Wednesday, May 20, 2015

Mind MGMT Vol. 3: The Home Maker

While I loved the last two volumes of Matt Kindt's extraordinary Mind MGMT, I felt a bit let down by the third volume, merely liking it instead of adoring it.  Kindt's art is marvelous, as usual, but since the story deviates from Meru's narrative and starts jumping around to various sleeper agents, I found it more difficult to hold on to all of the threads in the story.  This is, of course, made particularly difficult when the whole conceit of the series is that your mind cannot be trusted and neither can the story.



We open with a typical suburban scene: a couple getting ready for a party at the neighbors' house.  They're not buddy-buddy friends, but it's about keeping up appearances.  And up with the Joneses.  Only, strange things are happening in the neighborhood.  A watch goes missing.  Then a guy's Maltese Falcon movie prop.  Then ... somebody's wife.
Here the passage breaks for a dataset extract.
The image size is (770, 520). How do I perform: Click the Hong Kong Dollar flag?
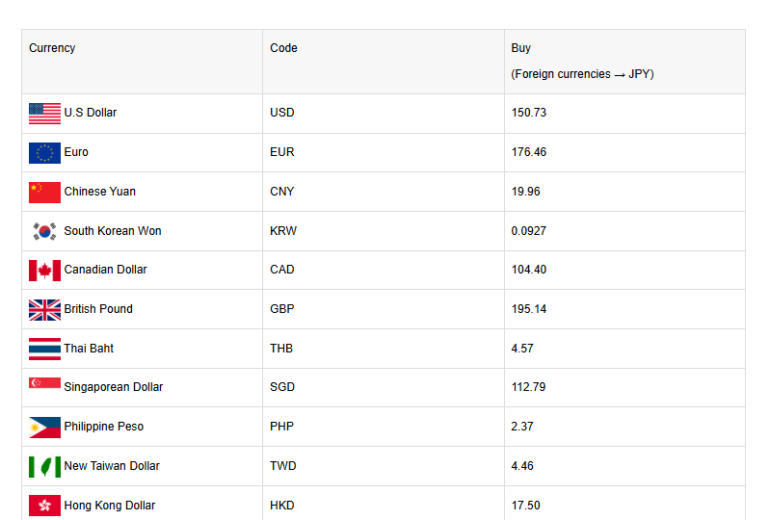click(x=45, y=505)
During the Cold War, the Soviets created a counterpart to Mind Management; theirs was called Matryoshka.  They developed soliders who could will themselves to death and trained unknown numbers of sleeper agents to be placed in enemy territory.  Sometimes, Mind Management would snag these sleepers and try to turn them, and hence lies the crux of our problem.  Many agents have been forgotten and abandoned after the dissolution of both mental warfare facilities.  Lost, searching for something unknowable, their minds begin to crack.

Meanwhile, Meru is still ... doing Meru-like stuff and tracking down ... clues.  Honestly, her storyline was the weakest part of this, although it picked up again at the end.  I'm curious to see how much of this was a double-cross, or a double-double cross, or whatever things end up being when your memories get wiped again ... and again ... and again.

I do want to speak up on behalf of Kindt's watercolor and ink artwork.  I think it's a brilliant choice for this story.  The haziness of the watercolors sometimes renders characters as a bit blurry, so the reader looks again and says to herself, "Wait ... who is that?"  It's a kind of memory wipe at the most basic level: making readers look again and question what they just saw.  The stylized 50's housewife magazine-style covers for each issue are wonderfully dark in humor (and check out the drink recipes in the beginning of the book!)

Those little touches -- the dispatches from Matryoshka, the little scene played out in the first issue at the bottom of the pages -- elevate Mind MGMT above just another spy comic.  Kindt is playing with readers' minds on multiple levels.  This is one case where I enjoy being manipulated.

Onward to volume four!  Unless there is no volume four and that is not a gun being pointed at me with a man's fingers in the shape of a -- BANG!